While many past studies showed a correlation between variables of interest, some studies were able to show causal relationships through natural experiments and careful analyses. Natural experiments are empirical studies in which people are assigned to control or experimental conditions according to factors not under the control of investigators, where these factors resemble a random assignment. With Internet data, natural experiments occur frequently through policy changes, outside influences, and A/B testing. Our workshop will focus on all aspects of causal inference from human generated content, with studies that developed novel methods of identifying and using natural experiments or other methods for inferring causality.

Studies based on human generated content require investigators to preserve the privacy of users and abide by proper ethical codes. We will encourage discussion of how these goals may be attained in secondary analysis of data such as that used in the aforementioned studies.

We are soliciting participation both from domain-experts interested in specific applications of methods, as well as methods-experts.

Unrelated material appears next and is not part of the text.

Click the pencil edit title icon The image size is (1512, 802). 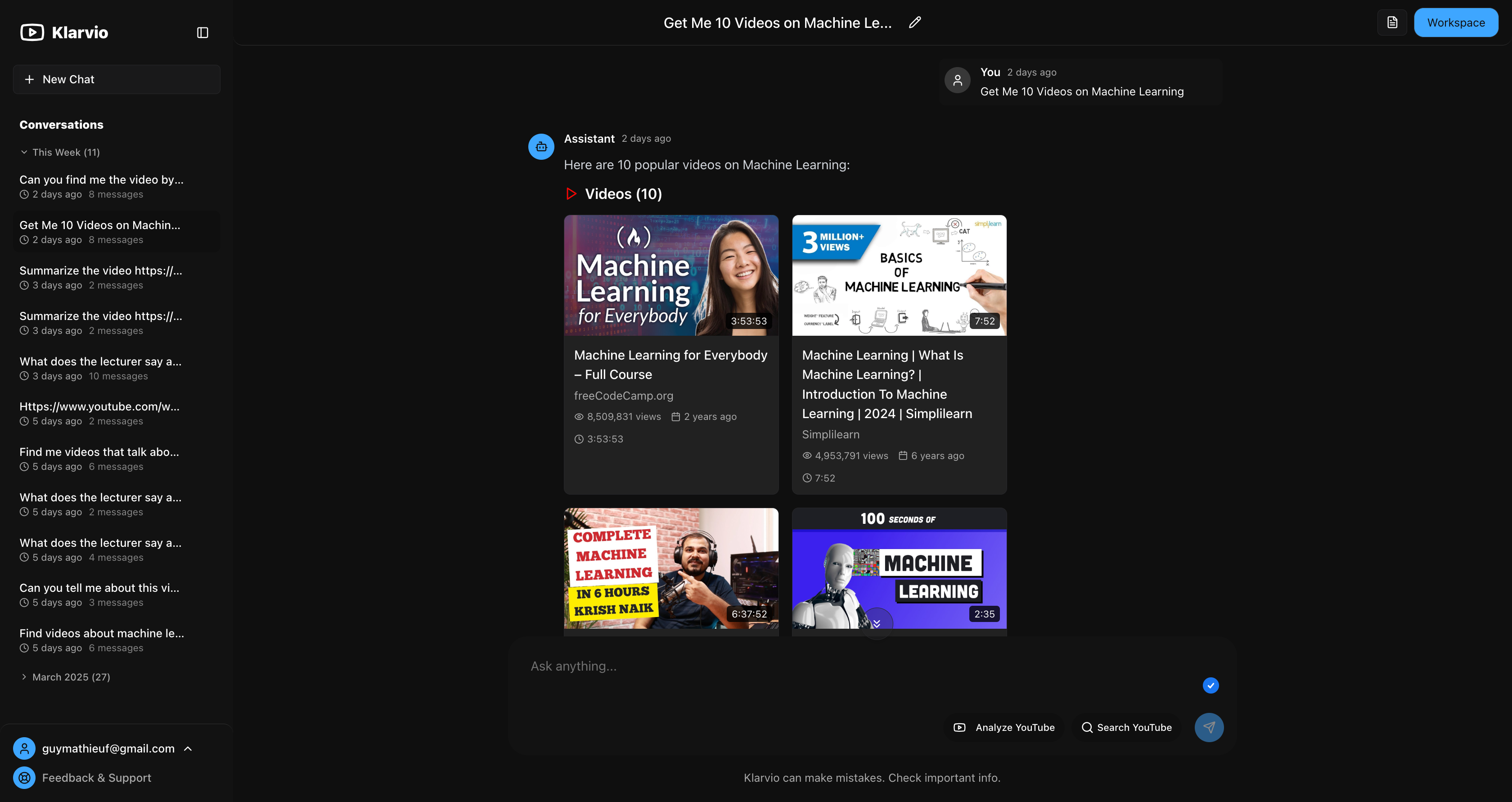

Topics of interest broadly include:

  • Applications and domain-specific explorations
  • Interpreting user-generated data, including text, structured data, and temporal data.
  • Causal analyses in social media, for example, through conditioning analyses, instrumental variables or regression discontinuity analysis.
  • Identifying natural experiments and using them to understand causal inferences
  • Identifying and/or mitigating population, behavioral and other systematic biases in social media
  • Novel methods for preserving privacy in such experimentation
  • Ethical implications of such experiments
  • Qualitative, experimental and other evaluation and validation methods for observational study results

General Format

The core of the workshop will consist of structured discussion and breakouts on topics preselected by participants.  Broad discussion topics will be chosen based on initial submissions, and refined during a pre-workshop video chat open to all workshop participants several weeks prior to the workshop.  Potential outcomes of these breakouts will include a position paper, or potential research directions/ideas that could lead to interdisciplinary collaborations, particularly between computer and social scientists. We will support breakout groups with a facilitator as well as a scribe.